**Exercise:**
Each entry must be given again exactly; images do not belong in the copy.

====== Provided material ======

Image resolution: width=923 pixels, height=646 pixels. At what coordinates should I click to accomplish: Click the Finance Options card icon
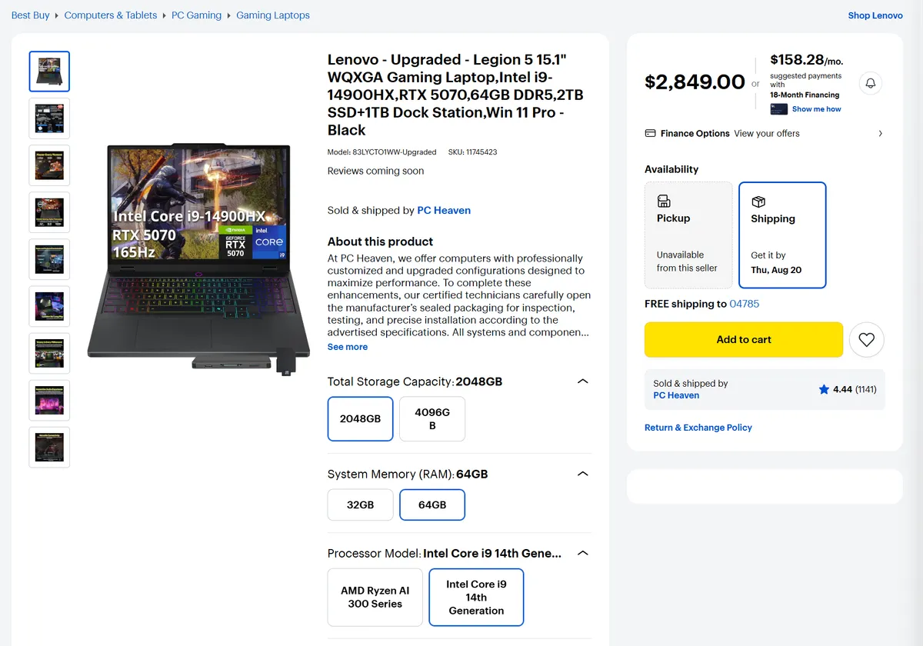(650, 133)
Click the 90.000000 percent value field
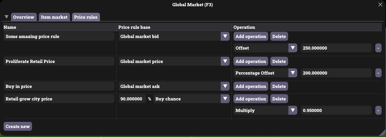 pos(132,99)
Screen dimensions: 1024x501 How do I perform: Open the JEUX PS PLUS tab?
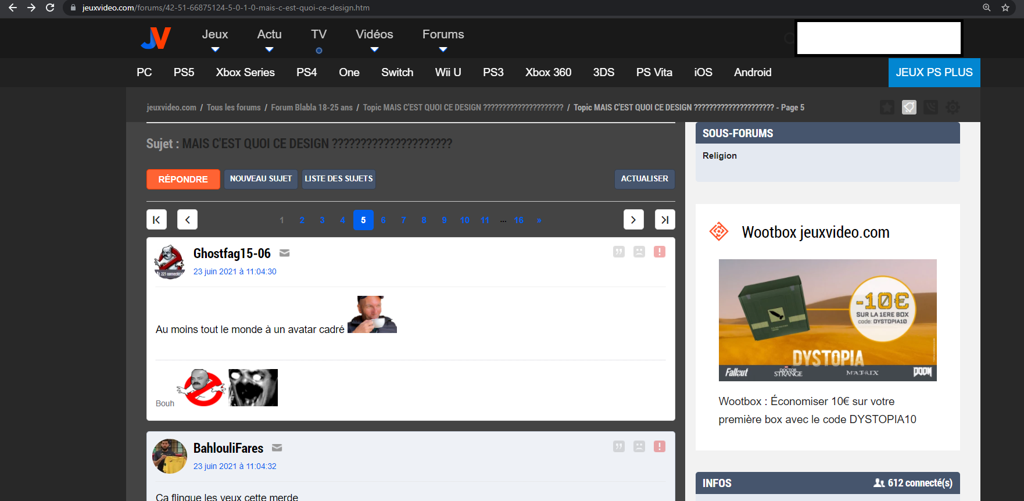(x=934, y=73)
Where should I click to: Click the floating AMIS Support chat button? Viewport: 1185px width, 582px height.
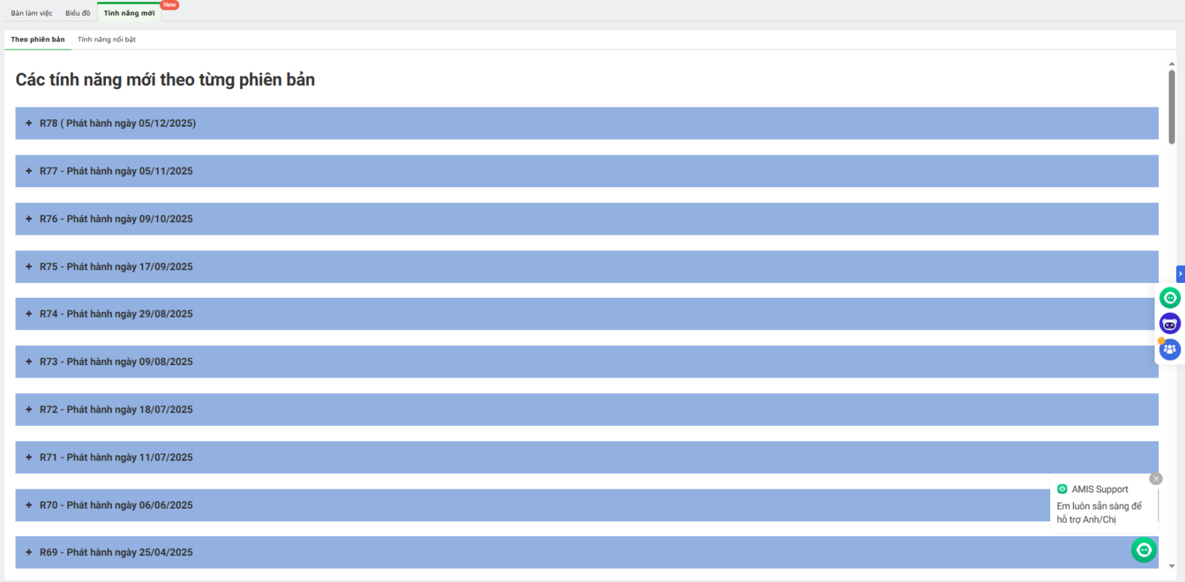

======

**Response:**
Image resolution: width=923 pixels, height=646 pixels. At what coordinates should I click to accomplish: Click the Finance Options card icon
(650, 133)
Click the 90.000000 percent value field
 pos(132,99)
Screen dimensions: 1024x501 How do I perform: Open the JEUX PS PLUS tab?
(x=934, y=73)
Where should I click to: Click the floating AMIS Support chat button? Viewport: 1185px width, 582px height.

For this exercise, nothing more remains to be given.